There are three basic types of legislation: bills, constitutional amendments, and resolutions. Only legislators and legislative committees can author these measures. The governor cannot introduce legislation, but can ask a legislator to introduce legislation. The governor's budget is carried in the form of a legislative bill, authored by a legislator. Legislators, special interest groups, staff members, constituents, and government agencies, as well as a variety of other sources, generate ideas for legislation.
A bill is a proposed law. It can be enacted by a majority vote in both houses unless it is an urgency measure or carries an appropriation, in which case a two-thirds vote of approval is required. Constitutional amendments are proposed changes to the state constitution and a two-thirds vote of each house will place one of these measures on the ballot for voter consideration.
Resolutions are merely statements of legislative viewpoint and lack the force of law. They may be addressed to other governmental agencies, describe state general policy, or commend or memorialize someone. They are normally passed by voice vote. Constitutional amendments and resolutions, unlike bills, are not subject to gubernatorial review.
When a member introduces a bill, its title is read and it is printed. Then the Assembly or Senate Rules Committee assigns it to a committee. The committee hearing is the most crucial stage in the legislative process, for it is at this point that the fate of legislation is most often determined. Following public hearing, the committee can kill the measure, send it to another committee, or pass it to the floor as is or with recommended amendments. If a bill passed by a policy committee has fiscal implications, the fiscal committee also must review it. Action on bills in committee requires a majority vote based on full committee membership.
When it reaches the floor, the bill's title is read a second time, amendments are often made, and the legislation is placed on the agenda for debate (third reading).

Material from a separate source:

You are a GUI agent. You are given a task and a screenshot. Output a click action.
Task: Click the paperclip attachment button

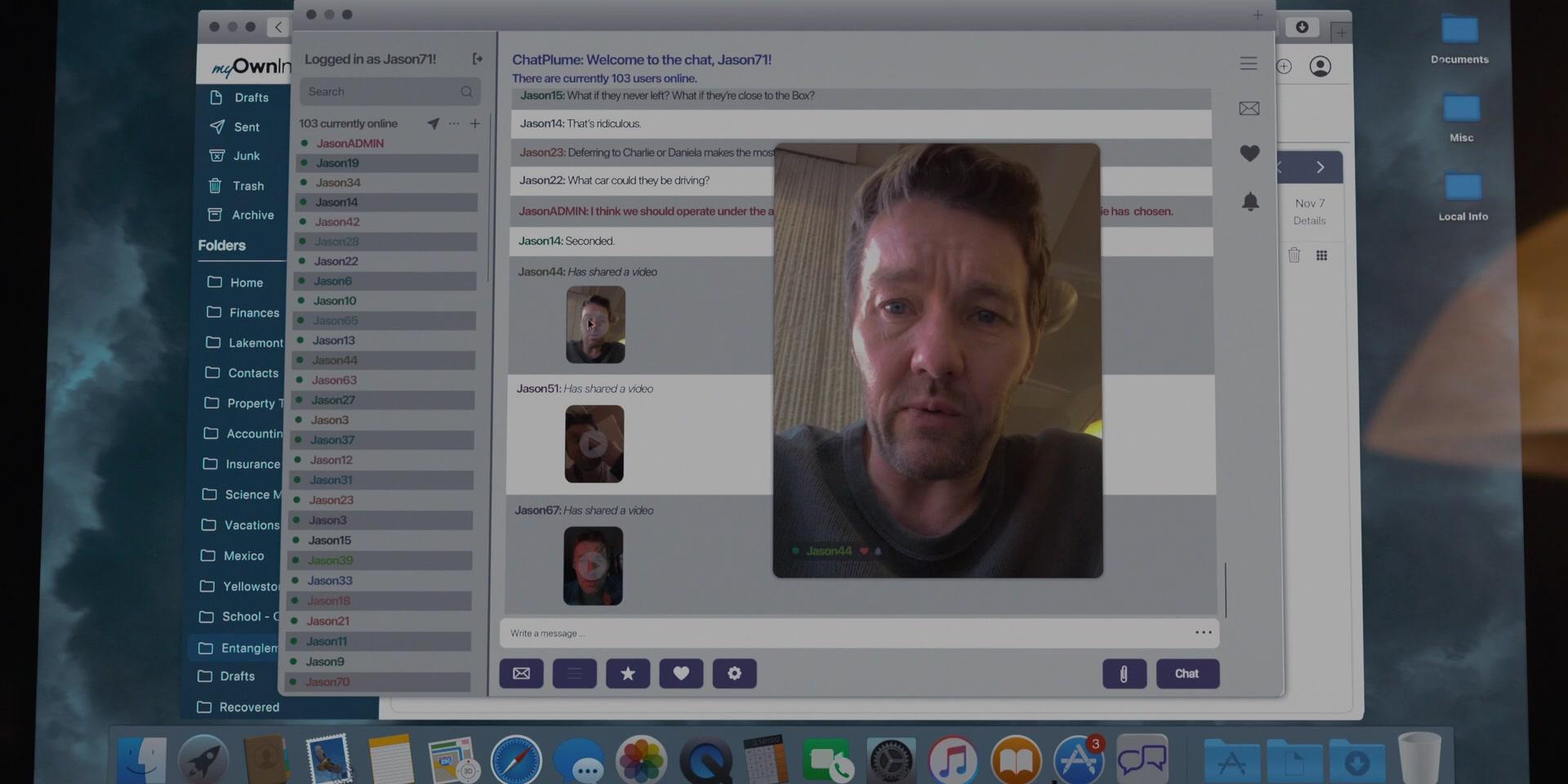tap(1124, 674)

After debate, a roll call is taken. If the bill is passed, it is sent to the other house where the process is repeated. If the bill is amended in the second house, it must return to the house of origin for acceptance or rejection of the amendments. If approved at this point, the bill goes to the governor for signature or veto. If the amendments are rejected, a conference committee of three members of each house is formed to reach accord on any differences. A bill goes to the governor if both houses approve a conference committee recommendation.
Any bill introduced during the first year of the biennium of the legislative session that has not been passed by the house of origin by January 31 of the second calendar year of the biennium may no longer be acted on by the house. No bill may be passed by either house on or after September 1 of an even-numbered year except statutes calling elections, statutes providing for tax levies or appropriations for the usual current expenses of the state, and urgency statutes and bills passed after being vetoed by the governor.
The governor may reduce or eliminate one or more items of appropriation while approving other portions of a bill.